With more than 500 million Twitter messages posted daily, social media is exploding on the Internet. To better make sense of this microblogging flood, researchers at College of Science and Technology and Binghamton University have been awarded a three-year, $1.08 million National Science Foundation grant. The research could have vast applications for both government and industry. The goal is to enable the targeted monitoring of social media in order to:
- collect and understand user's opinions about products and brands, people, election preferences, or recent world events
- aggregate data about such topics as reviews of products and services
- mine data for early crisis detection and response
- mine data to fight crime
- mine data to enhance national security and combat terrorism.
"From a computer's point of view, the contents of social media microblogs are simply streams of data," says Eduard Dragut, assistant professor in the College of Science and Technology's Department of Computer & Information Sciences and one of the principal investigators. "We have to develop an algorithm that will enable computers to identify specific entities within the text of a microblog message, such as Coca-Cola, President Obama, Temple University or Boko Haram."

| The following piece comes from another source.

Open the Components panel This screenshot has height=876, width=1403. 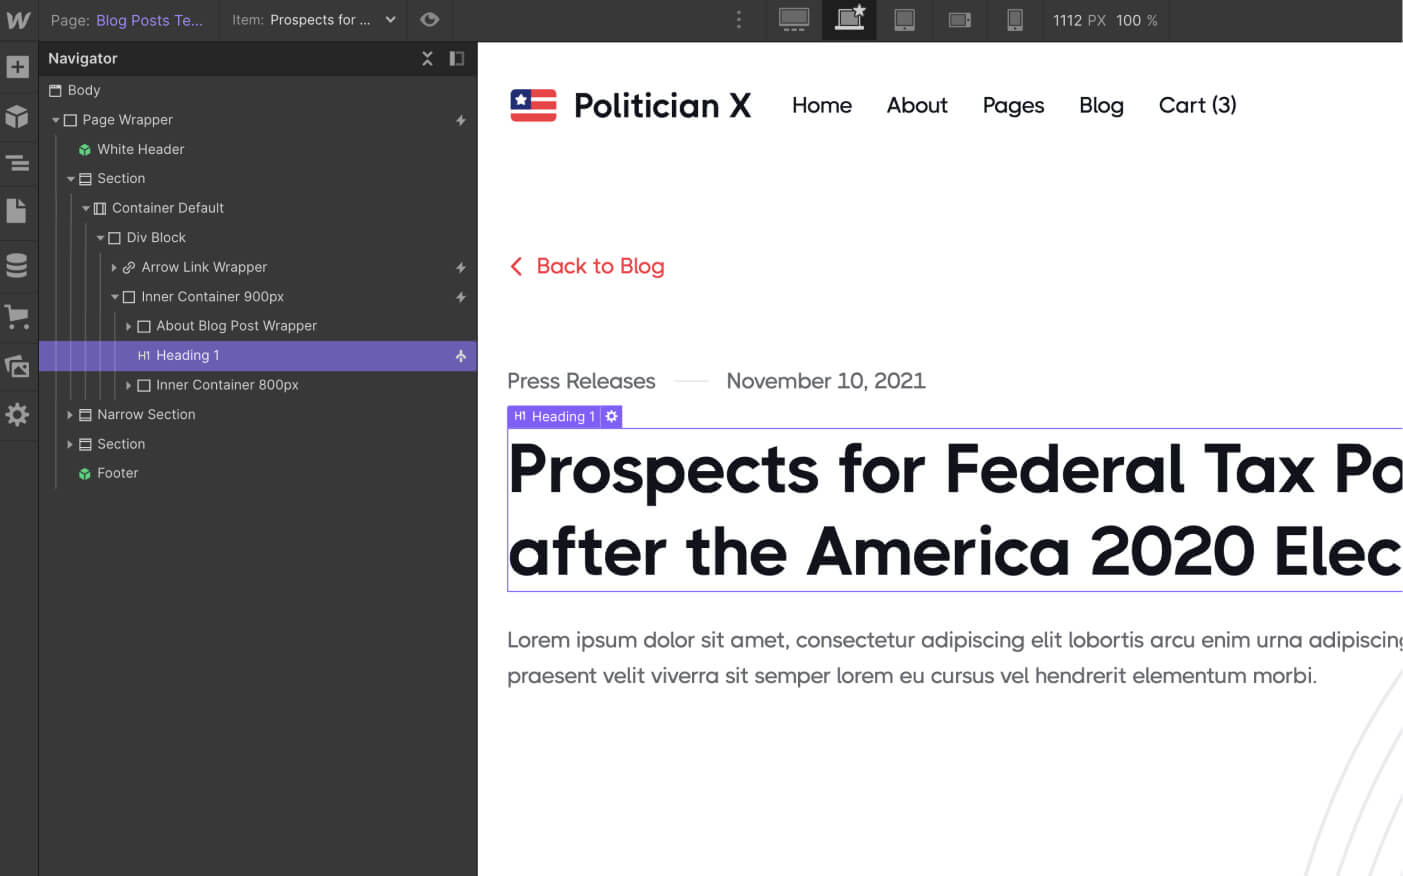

Challenges to that task include the massive volume of messages posted daily on such social media platforms as Twitter, Facebook, Pinterest and Instagram; the speed at which they are posted; their free-form language; lack of context; and the use of multiple languages. Ultimately, the goal is to be able to detect, in near real-time, pieces of text that reference specific entities, and then to link such entity references to both other social media platforms and to web pages, including Wikipedia, that mention and define these persons, groups and products.

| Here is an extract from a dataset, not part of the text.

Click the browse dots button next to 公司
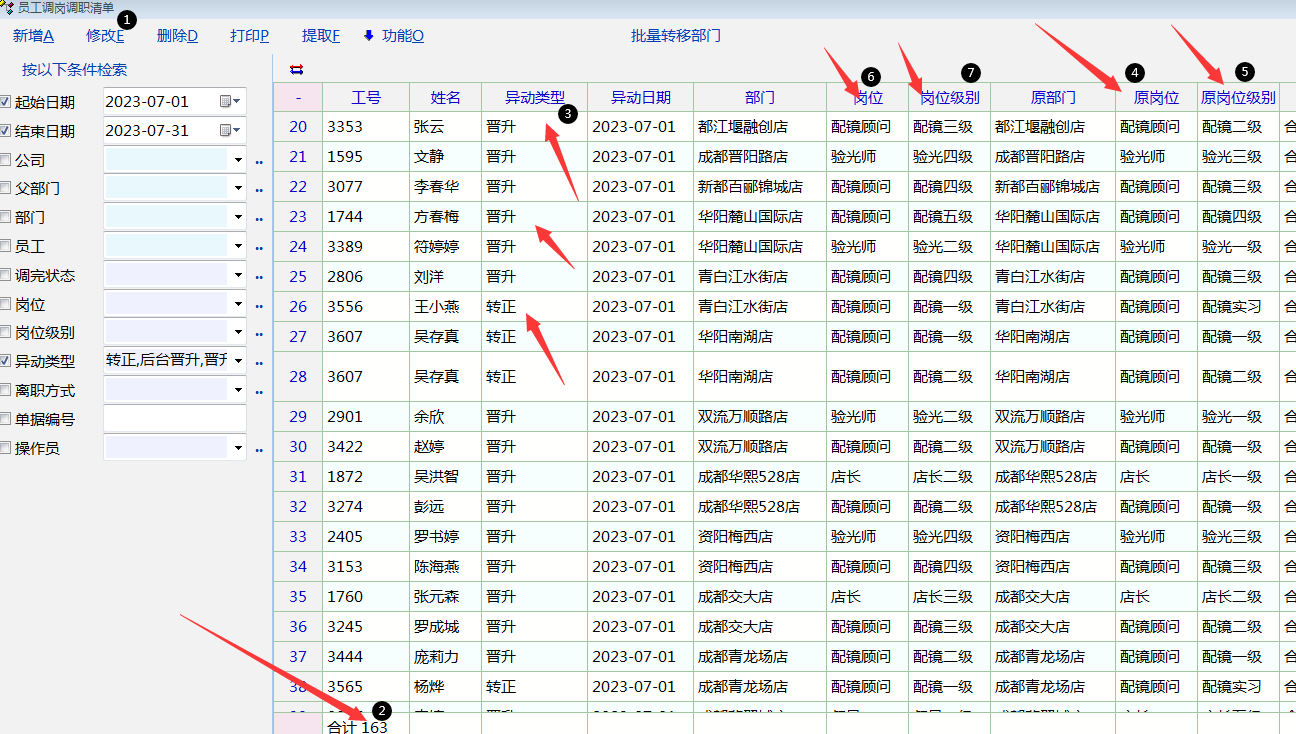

"One interesting facet of this project is that, despite the fact that such microblogs such as Twitter are so short, through the identification and aggregation of specific entities mentioned we can extract a lot of information," says Yuhong Guo, associate professor of CIS and the research project's other lead investigator.
The resulting algorithms and software will be distributed as free, open-source software to universities, industries and government agencies.
Weiyi Meng, professor of computer science at Binghamton University, is also collaborating on the research. The project will support and train at least three graduate students and one undergraduate student at Temple and one graduate student at Binghamton.